### The request
Determine how many lines of the material below contain the string "width". State only the number.

────

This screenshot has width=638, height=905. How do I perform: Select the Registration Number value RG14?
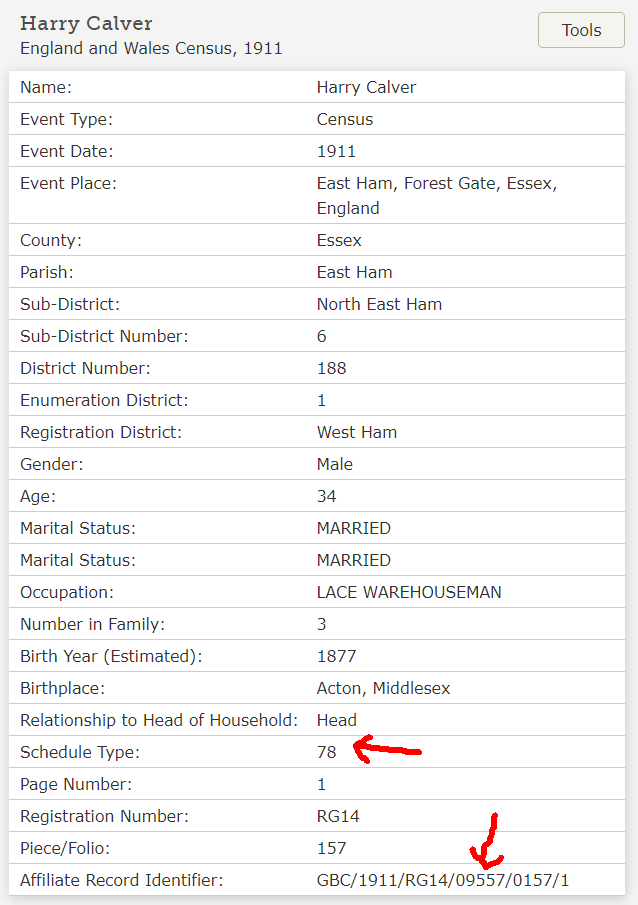[x=338, y=816]
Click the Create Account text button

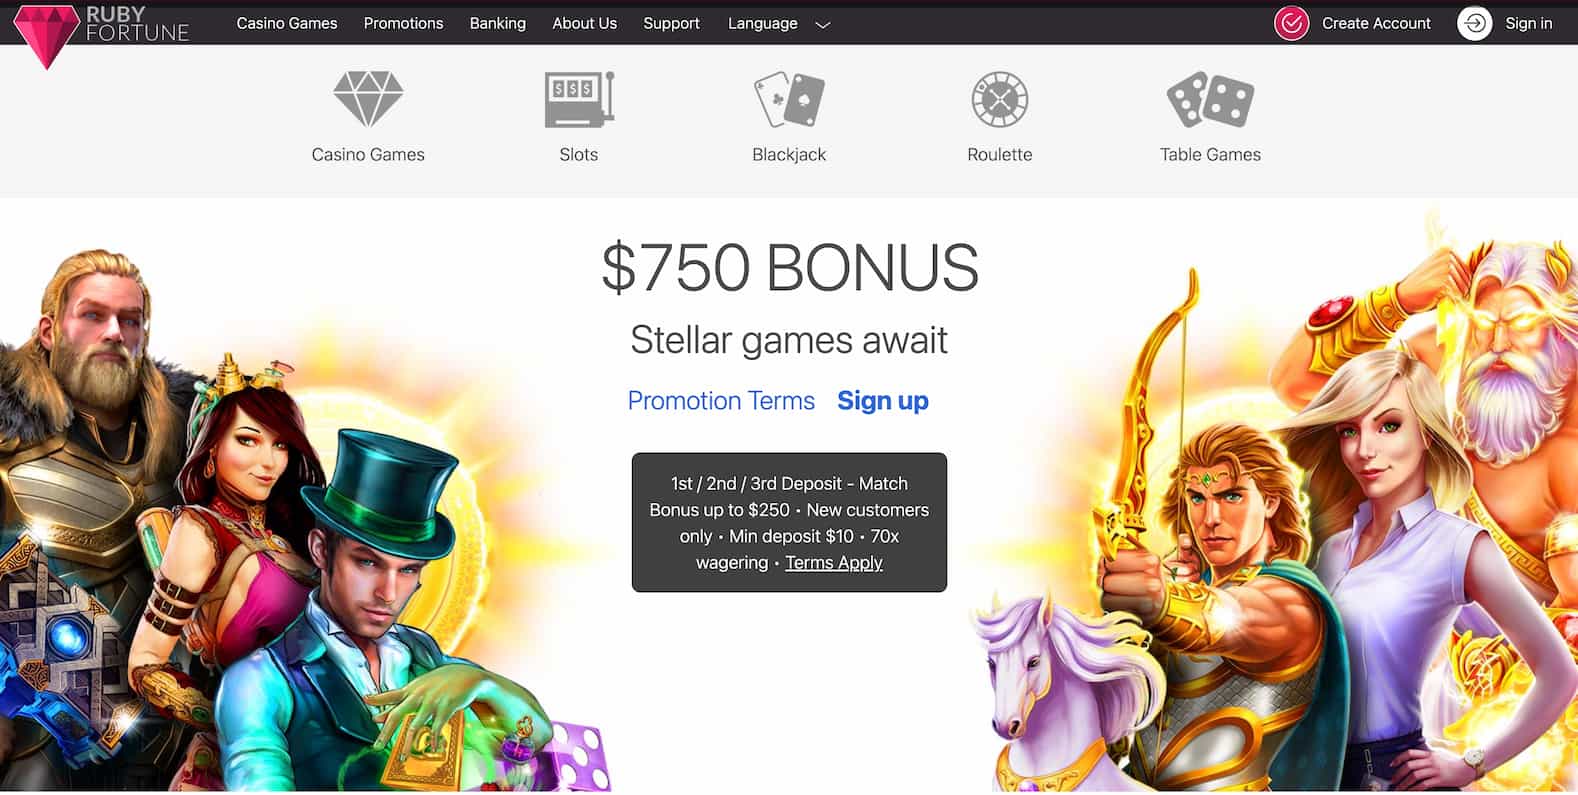1376,23
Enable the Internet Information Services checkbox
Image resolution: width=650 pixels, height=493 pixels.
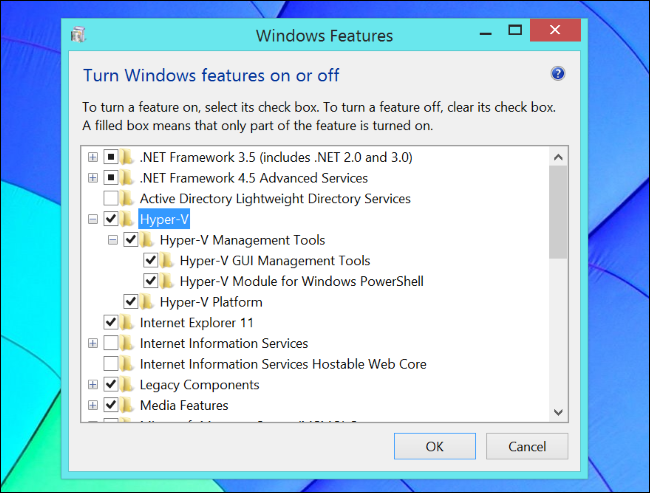click(x=110, y=343)
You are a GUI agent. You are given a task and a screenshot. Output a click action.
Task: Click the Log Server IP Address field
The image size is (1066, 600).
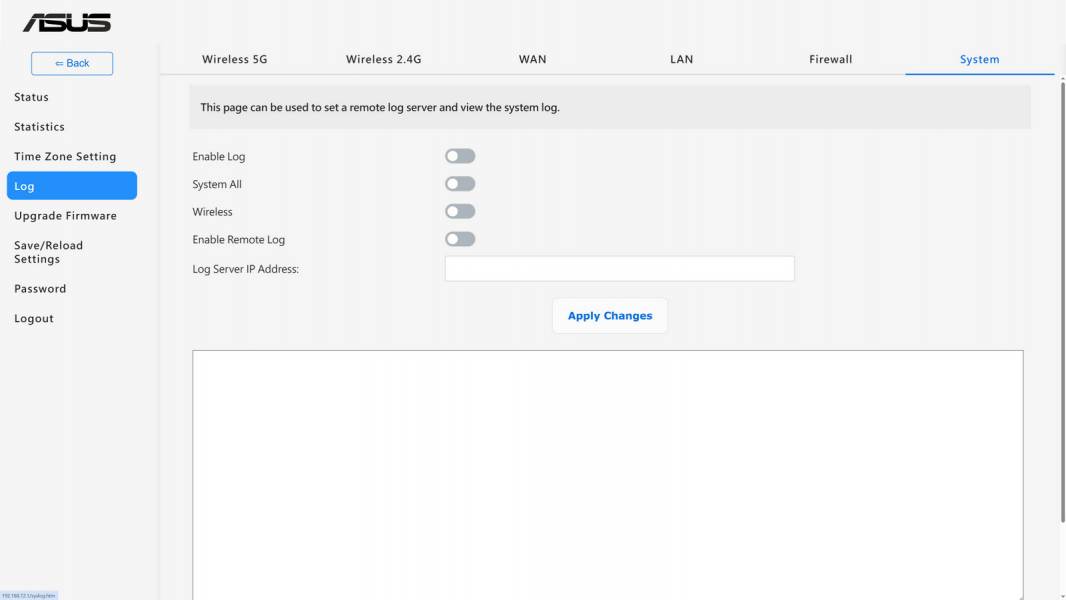point(619,269)
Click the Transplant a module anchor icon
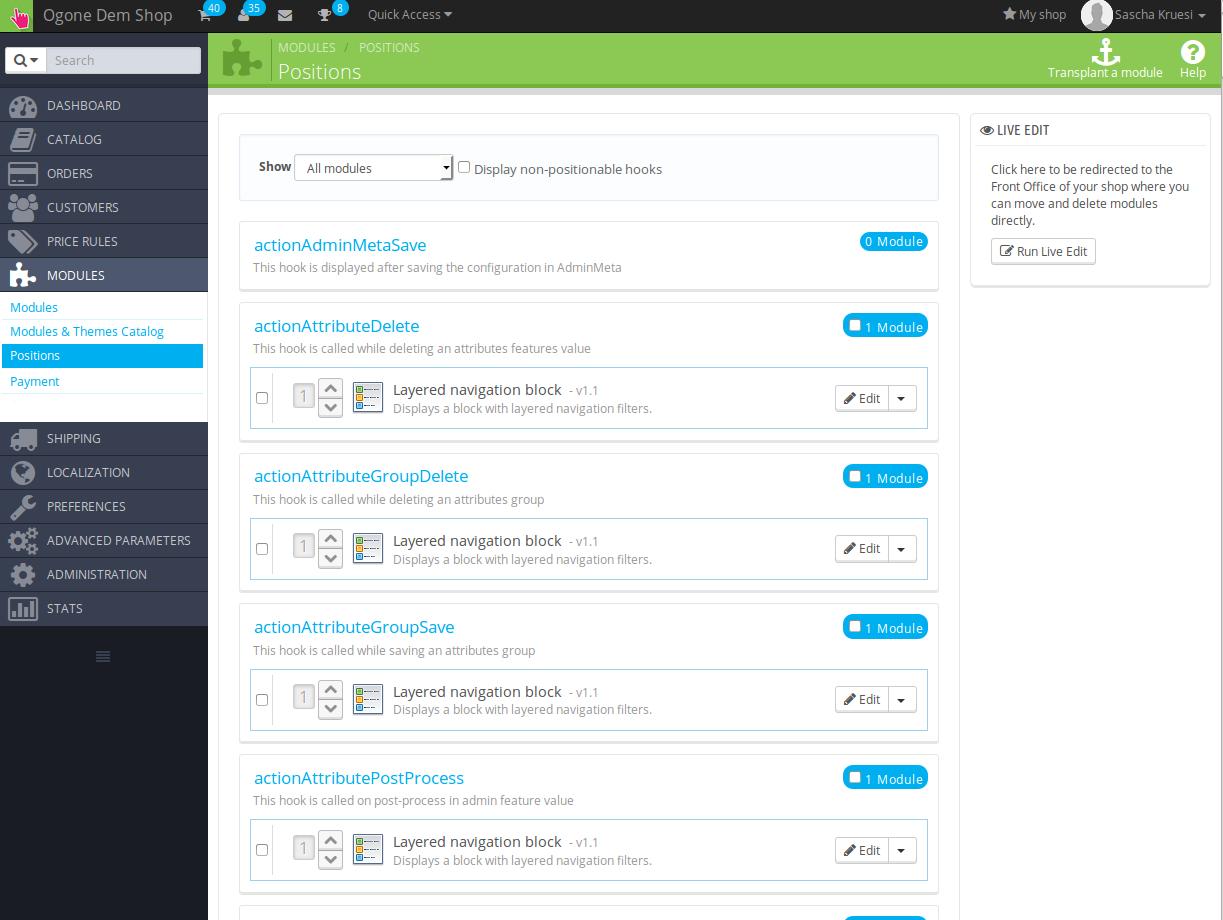The image size is (1223, 920). (x=1105, y=53)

────

### Written response
2